Operatic Solo or Operatic No-no

I’ve been hanging around the coffee shops again. Listening to snatches of conversations and pondering the wisdom of people.

What have I learned?

  • It doesn’t matter how well dressed and together people look, they still have the same kind of sticky, icky issues.
  • Like the young couple, who were, whether they realized it or not, breaking up. I was fascinated at how their voices would go from quiet angry to rising fury, before dropping into angry hisses, only to start rising again. It was like hearing an operatic libretto minus any musical score.
  • Across town, in another coffee shop I was treated to the following; Two male clerks were eating lunch and discussing the sales levels of the new ‘manly’ outdoors store.

“Yeah, headquarters is trying to figure out why our rifle sales and our fudge sales are still shooting up. We’re outselling all the other stores.

“Simple,” replies the other one. “We gotta’ lotta’ fat people shooting off more than just their mouths around here.”

I’m still amazed that neither of them, while busting a gut, didn’t choke on their sandwiches. And, I really wonder, just who the real fatheads were. . .

. . . .

One last scene worth sharing—This time it was all Man-Wonder’s fault (and since he never reads this blog I’m safe to say that.) Part of our improved lifestyle means more walking. So we decided that we would include an after dinner walk to our local coffee shop, a few times a week, for an evening cuppa.

“Let’s take the crib board.” Man-Wonder said last night.

“I’m kind of tired.”

But he did and we had a game. When it was apparent he was going to double-skunk me I offered to toss the game.

“Un uh” he said, “It ain’t over till the fat lady sings.”

Remember how I said I was tired?

Well, I belted out one of my short operatic squalls,thSNBVKTCX like I tend to do at home (or when locked safely in a moving vehicle).

Wow! Have you ever been the cause of instant dead silence?
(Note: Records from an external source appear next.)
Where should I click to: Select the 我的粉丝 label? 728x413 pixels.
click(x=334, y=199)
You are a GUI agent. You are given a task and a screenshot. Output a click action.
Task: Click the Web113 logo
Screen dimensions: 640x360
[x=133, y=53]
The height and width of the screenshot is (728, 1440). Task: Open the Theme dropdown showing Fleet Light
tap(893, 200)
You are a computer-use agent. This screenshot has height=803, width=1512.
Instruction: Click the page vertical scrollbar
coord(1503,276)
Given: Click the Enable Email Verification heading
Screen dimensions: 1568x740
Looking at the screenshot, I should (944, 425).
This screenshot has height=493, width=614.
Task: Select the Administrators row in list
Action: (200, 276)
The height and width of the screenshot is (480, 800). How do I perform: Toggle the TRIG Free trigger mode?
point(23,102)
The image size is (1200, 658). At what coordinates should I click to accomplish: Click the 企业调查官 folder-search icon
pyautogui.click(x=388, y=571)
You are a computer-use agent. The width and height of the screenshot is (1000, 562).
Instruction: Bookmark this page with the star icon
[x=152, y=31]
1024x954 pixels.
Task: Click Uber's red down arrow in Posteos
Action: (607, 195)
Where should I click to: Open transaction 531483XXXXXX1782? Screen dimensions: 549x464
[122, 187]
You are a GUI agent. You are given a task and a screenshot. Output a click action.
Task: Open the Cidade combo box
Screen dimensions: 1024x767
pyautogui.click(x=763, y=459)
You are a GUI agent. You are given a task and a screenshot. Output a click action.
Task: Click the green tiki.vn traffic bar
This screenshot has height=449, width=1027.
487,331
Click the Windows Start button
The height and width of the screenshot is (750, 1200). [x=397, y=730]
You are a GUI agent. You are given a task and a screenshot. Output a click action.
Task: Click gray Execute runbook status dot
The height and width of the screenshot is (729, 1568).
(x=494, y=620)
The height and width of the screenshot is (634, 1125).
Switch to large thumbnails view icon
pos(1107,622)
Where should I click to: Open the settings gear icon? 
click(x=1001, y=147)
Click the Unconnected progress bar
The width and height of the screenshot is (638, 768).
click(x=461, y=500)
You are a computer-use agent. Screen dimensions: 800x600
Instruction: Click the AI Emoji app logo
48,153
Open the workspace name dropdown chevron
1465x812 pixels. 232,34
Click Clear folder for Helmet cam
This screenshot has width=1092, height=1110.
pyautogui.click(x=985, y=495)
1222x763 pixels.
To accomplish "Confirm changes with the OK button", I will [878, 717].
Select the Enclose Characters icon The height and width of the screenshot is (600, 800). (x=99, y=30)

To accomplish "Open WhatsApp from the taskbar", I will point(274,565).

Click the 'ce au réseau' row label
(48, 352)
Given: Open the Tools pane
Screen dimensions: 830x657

I considered sliding under the table but the image of struggling to get back up killed that thought before my legs had time to do more than twitch.  Instead—with crib board tucked tightly under arm and toques pulled low—we slunk quietly into the foggy night.

So, I wonder which will happen first—we go back to that coffee shop or Man-Wonder wants another game of crib?

And, I want to add a note here for anyone with a song in their heart; I couldn’t help but notice the echoing—the acoustics in a half-empty coffee shop are pretty good!







  1. Anonymous Said:

    I could so-o-o see you doing that and I could also see your hubby going completely red!! I laughed a lot at this one! Xo


    • Happy to lighten your moment. And, I’m happy to report, they haven’t stopped us from going back. As long as I ignore the smirks from staff, and Man-Wonder’s nervous twitching, all is good!